天地人 (ライブラリ)

トヨタの大規模リコール問題

 トヨタ自動車の大規模リコール問題。アクセルペダルなどの不具合によるものだが、自主改修の対象は実に延べ1千万台にも達するという。これは世界第1位に躍り出たトヨタの世界における年間販売台数にも相当、対象地域も全米のみならずカナダ、欧州、中国にまで広がっている。このようにこのたびのリコールが大量となったのは、部品の共通化によるもののようで、対象車種も8車種にも及んでいる▼このたびのトヨタのリコール問題は、大量生産におけるコストダウンと品質確保の両立の難しいことをいまさらに教訓として突きつけてきた。
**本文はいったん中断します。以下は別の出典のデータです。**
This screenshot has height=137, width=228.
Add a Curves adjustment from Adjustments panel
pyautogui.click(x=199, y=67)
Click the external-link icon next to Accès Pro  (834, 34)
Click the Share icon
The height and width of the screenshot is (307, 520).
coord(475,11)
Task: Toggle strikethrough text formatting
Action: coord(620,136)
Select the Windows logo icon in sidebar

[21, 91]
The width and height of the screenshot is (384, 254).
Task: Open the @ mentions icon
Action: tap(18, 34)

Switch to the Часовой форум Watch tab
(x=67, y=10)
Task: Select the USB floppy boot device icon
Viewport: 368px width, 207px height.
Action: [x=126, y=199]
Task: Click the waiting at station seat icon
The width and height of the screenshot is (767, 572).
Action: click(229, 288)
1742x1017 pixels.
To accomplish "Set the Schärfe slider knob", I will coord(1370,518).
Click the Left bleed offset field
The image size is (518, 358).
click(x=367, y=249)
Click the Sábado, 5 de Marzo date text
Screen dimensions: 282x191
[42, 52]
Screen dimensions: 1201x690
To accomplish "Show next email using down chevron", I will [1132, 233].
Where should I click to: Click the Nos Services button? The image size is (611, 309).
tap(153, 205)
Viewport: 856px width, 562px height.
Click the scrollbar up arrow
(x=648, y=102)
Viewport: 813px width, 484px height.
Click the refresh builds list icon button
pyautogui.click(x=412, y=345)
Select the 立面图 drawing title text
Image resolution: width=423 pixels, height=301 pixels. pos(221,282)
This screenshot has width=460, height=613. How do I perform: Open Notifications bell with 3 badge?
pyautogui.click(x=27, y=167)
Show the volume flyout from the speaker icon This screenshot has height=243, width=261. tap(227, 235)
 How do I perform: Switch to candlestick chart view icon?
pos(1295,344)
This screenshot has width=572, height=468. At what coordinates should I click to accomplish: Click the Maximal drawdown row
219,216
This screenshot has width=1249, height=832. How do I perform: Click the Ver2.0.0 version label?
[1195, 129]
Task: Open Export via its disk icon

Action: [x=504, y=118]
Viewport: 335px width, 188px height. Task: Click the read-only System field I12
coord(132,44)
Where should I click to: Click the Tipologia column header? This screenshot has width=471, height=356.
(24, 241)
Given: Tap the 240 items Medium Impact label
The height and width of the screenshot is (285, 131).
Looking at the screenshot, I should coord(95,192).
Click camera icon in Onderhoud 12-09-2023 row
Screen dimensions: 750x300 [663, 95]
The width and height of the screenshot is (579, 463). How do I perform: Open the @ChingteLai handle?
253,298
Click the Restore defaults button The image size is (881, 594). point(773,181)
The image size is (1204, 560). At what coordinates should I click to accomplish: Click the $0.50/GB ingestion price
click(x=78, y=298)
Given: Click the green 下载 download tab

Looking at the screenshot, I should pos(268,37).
とくに部品を現地調達している海外工場における品質確保のあり方を問い直してきたともいえ、技術者の確保と技能の伝承も含めてグローバル企業への課題をもたらした▼深刻なことは、高品質で世界の評価を獲得してきたトヨタにおいて欠陥が露呈したことで、トヨタにおいてはいち早い信頼の回復に向けた取り組みが望まれるが、ことはトヨタ1社にとどまらず、日本のものづくりの根底に関わっているともいえ、他山の石としなければならない▼また、トヨタ車の不具合はついに日本にも波及、昨年のわが国における年間販売台数1位だったハイブリッド車プリウスにも出てきていて、ものづくりへの徹底した再構築が望まれる。